Medical Examiners' Advice on Maternal Deaths in the UK Routinely Ignored, Study Reveals

Recent research suggests that avoidance guidance provided by coroners following maternal deaths in the UK are not being implemented.

Major Discoveries from the Research

Academics from a leading London university examined PFD reports released by coroners involving expectant mothers and new mothers who passed away between 2013 and 2023.

The research, released in BMJ Gynecology and Obstetrics Clinical Medicine, found 29 prevention of future death reports related to maternal deaths, but revealed that approximately 65% of these suggestions were not implemented.

Concerning Data and Patterns

Two-thirds of these fatalities occurred in medical facilities, with over 50% of the women passing away after giving birth.

The primary causes of death included:

  • Haemorrhage
  • Complications during early pregnancy
  • Suicide

Coroners' Primary Concerns

Issues raised by coroners most frequently included:

  • Inability to provide suitable treatment
  • Absence of referral to specialists
  • Insufficient staff training

Compliance Rates and Legal Obligations

Healthcare providers, similar to other professional bodies, are mandated by law to respond to the coroner within 56 days.

However, the study found that merely 38 percent of PFDs had publicly available responses from the organizations they were addressed to.

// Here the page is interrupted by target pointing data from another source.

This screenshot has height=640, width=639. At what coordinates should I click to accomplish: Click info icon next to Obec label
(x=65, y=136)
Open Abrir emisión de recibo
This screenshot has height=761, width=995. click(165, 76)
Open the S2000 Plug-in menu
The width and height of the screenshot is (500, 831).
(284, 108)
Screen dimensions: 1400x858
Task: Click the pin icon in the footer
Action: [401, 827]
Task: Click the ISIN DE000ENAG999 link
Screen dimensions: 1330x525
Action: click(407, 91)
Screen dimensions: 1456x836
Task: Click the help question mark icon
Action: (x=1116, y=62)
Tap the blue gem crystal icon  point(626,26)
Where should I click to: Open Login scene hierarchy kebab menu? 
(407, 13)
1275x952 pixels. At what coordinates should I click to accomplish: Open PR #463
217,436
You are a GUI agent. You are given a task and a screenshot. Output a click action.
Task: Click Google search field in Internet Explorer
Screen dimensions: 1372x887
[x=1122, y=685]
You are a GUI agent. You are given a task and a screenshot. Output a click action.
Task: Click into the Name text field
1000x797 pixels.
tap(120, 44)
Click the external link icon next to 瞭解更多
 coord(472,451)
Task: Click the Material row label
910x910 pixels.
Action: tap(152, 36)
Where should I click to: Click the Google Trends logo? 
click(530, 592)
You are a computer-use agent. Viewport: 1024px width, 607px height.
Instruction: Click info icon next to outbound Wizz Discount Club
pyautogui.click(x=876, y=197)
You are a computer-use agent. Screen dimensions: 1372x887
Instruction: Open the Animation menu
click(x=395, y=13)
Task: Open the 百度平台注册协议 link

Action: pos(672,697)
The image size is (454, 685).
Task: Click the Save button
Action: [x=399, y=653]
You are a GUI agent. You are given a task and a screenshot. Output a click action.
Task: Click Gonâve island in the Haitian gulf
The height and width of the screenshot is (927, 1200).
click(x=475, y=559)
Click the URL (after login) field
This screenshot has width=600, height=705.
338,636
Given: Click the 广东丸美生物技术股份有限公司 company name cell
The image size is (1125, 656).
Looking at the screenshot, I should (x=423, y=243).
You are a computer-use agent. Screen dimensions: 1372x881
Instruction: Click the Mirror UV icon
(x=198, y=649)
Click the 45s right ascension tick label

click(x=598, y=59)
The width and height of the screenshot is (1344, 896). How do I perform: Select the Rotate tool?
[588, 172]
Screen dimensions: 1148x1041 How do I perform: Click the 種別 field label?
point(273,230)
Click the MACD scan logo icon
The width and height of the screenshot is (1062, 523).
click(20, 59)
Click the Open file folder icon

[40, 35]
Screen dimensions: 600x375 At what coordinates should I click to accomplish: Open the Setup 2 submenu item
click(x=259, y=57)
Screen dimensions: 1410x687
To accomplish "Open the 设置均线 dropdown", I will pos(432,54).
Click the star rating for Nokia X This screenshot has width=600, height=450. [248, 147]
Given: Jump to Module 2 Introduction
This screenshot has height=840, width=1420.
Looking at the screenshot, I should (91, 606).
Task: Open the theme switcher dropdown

Worldwide and Local Perspective

According to latest data from the World Health Organization, about two hundred sixty thousand women died during and after childbirth and pregnancy, despite the fact that most of these instances could have been avoided.

While the vast majority of pregnancy-related fatalities happen in lower and middle-income countries, the danger of maternal death in wealthier countries is typically 10 per 100,000 live births.

In the UK, the maternal death rate for recent years was twelve point eight two per hundred thousand births.

Professional Commentary

"The voices of mothers and expectant individuals must be given proper attention," stated the principal researcher of the study.

The researcher emphasized that PFDs should be incorporated as part of the forthcoming official inquiry into maternity services to guarantee that the same failures and deaths do not occur again.

Personal Loss Illustrates Widespread Problems

One family member described their story: "Postnatal mental health issues can be fatal if not dealt with swiftly and appropriately."

They continued: "If lessons aren't being understood then it's likely other women are being missed by the system."

Formal Reaction

A spokesperson from the national maternity investigation said: "The objective of the official review is to identify the systemic issues that have caused poor outcomes, including fatalities, in maternal healthcare."

A government health department official described the inability of institutions to respond quickly to prevention reports as "unreasonable."

They stated: "We are implementing urgent measures to enhance security across maternal healthcare, including through advanced monitoring systems and initiatives to prevent brain injuries during delivery."